Le phénomène de kidnapping qui, d’après plusieurs sources fiables, est une arme politique élaborée et exécutée sous l’autorité directe de quelques hauts dignitaires du pouvoir en place. D’ailleurs, les Nations-Unies et le CORE-GROUP, deux entités influentes en Haïti, exigent au gouvernement haïtien d’arrêter deux anciens hauts dignitaires du régime, pour leur participation dans « le massacre de Lasaline » qui avait fait plus de 70 morts. Le phénomène des gangs et du kidnapping sera les principaux instigateurs du soulèvement général qui s’annonce ; car, les perpétuelles victimes des deux siècles d’ostracisme n’en peuvent plus.

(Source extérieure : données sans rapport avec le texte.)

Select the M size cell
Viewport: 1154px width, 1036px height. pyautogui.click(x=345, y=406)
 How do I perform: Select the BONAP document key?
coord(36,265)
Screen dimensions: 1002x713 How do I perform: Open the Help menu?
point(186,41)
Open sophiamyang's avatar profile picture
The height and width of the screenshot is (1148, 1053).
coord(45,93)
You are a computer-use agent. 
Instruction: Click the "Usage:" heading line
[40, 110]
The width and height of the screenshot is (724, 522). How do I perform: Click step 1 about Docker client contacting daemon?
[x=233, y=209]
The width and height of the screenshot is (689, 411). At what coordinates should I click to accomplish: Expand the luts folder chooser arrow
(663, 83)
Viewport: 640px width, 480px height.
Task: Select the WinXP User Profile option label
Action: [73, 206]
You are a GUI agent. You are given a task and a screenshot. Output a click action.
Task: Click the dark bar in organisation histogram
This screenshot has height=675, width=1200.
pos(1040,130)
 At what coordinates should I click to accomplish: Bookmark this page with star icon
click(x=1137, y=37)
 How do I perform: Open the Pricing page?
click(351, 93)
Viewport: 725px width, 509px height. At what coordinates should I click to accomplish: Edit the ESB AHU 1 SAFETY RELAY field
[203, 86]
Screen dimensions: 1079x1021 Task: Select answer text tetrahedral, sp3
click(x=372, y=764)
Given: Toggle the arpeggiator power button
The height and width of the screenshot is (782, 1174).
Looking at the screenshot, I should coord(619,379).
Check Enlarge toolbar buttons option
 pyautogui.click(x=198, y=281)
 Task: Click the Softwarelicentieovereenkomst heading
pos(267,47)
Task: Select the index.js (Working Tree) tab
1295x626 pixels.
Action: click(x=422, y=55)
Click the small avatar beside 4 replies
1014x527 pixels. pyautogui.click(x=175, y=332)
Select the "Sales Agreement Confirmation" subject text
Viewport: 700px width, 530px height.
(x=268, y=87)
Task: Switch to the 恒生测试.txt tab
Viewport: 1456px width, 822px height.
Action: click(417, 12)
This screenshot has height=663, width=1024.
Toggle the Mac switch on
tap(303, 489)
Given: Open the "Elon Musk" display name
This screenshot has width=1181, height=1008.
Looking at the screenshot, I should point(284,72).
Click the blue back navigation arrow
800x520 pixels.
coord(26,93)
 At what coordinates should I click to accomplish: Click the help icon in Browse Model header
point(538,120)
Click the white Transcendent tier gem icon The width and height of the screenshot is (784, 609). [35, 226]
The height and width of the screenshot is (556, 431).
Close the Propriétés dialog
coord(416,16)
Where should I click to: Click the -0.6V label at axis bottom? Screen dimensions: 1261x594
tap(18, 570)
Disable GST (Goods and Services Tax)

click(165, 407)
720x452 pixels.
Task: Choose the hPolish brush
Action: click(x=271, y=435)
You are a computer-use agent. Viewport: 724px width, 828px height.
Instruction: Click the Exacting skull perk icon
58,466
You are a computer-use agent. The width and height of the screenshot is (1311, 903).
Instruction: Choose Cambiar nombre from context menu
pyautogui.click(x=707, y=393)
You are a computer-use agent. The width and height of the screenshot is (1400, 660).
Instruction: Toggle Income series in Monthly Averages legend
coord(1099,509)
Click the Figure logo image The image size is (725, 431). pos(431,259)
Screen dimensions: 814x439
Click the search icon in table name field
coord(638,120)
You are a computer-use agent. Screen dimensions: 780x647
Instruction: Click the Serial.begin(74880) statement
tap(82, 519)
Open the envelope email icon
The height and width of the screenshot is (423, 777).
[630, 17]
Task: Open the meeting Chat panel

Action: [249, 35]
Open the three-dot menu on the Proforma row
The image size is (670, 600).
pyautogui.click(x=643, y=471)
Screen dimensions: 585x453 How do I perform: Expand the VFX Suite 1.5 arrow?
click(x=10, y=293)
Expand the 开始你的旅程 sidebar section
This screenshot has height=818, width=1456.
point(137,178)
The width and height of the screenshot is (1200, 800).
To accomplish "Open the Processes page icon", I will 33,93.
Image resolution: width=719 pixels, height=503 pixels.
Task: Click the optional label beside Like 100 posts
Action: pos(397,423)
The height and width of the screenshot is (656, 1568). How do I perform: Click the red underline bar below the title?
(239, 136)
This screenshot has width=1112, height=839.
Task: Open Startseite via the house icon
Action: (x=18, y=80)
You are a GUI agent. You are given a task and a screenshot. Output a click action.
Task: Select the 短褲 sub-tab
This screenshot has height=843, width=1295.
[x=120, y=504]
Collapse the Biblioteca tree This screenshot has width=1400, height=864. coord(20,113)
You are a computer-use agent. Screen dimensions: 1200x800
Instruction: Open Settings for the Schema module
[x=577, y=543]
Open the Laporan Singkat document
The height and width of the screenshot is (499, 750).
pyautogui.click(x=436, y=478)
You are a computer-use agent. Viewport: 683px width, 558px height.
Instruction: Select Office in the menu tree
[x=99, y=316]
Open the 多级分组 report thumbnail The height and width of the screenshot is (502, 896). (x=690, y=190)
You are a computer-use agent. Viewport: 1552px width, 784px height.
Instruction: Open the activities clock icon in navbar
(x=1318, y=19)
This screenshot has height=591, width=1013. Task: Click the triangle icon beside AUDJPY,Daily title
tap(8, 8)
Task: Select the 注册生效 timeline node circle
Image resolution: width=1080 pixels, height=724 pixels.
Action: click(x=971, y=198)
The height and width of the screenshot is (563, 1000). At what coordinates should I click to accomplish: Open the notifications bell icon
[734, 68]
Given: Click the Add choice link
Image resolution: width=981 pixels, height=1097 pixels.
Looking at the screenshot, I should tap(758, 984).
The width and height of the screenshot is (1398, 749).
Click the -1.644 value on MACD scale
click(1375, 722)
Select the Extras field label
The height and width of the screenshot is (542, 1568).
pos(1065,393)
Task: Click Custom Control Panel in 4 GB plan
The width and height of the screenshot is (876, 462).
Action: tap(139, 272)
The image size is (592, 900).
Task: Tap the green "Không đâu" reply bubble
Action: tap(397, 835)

La réalité est beaucoup plus grave que ce qui est rapporté quotidiennement dans la presse et sur les réseaux sociaux. Depuis plusieurs semaines, des kidnappeurs endurcis s’amusent inhumainement à téléphoner de pauvres citoyens de Port-au-Prince. Ils leur exigent le paiement de fortes sommes d’argent, allant d’un à 10 millions de gourdes qu’ils ne possèdent pas. Sous la menace de faire une descente des lieux pour kidnapper des membres de leur famille, en particulier des enfants. La peur règne en maîtres. Déjà, plusieurs dizaines de familles ont abandonné la capitale pour se réfugier dans des villes de province. Des Églises sont de plus en plus parsemées, car beaucoup de leurs fidèles ont déjà reçu ces appels frissonnants. Ils se cloîtrent chez eux. Sans compter des dizaines de kidnappings qui se font quotidiennement. Certains ravisseurs vont jusqu’à exiger 1 million de dollars américains aux proches des victimes. 

Il semble que la capitale est totalement prise en otage par les seigneurs de guerre qui la divisent en 8 territoires. Le pire, ils se sont fédérés sous un parapluie commun qui s’appelle G-9. Ce qui renforce la sophistication et la complexité de la situation sécuritaire, car les gangs ne se battent plus entre eux. Ils s’entraident militairement. Ils coopèrent stratégiquement tout en échangeant de l’intelligence. Nous sommes en face d’une  superstructure criminelle qui rappelle étrangement la ville de Chicago des années 30 et 40, quand la mafia imposait la « loi de l’omerta » et du crime organisé aux citoyens.

Tout ceci s’ajoute à la situation générale de la crise systémique à laquelle les autorités au pouvoir ne savent pas comment l’aborder, la comprendre, l’expliquer, voire la résoudre. Cette ignorance suprême du président de la république et de son équipe, les pousse à faire option de la terreur comme moyen de sortie de crise. Le pouvoir ne se bat guère contre l’insécurité, il l’embrasse et entend la mettre à son service comme une redoutable arme politique.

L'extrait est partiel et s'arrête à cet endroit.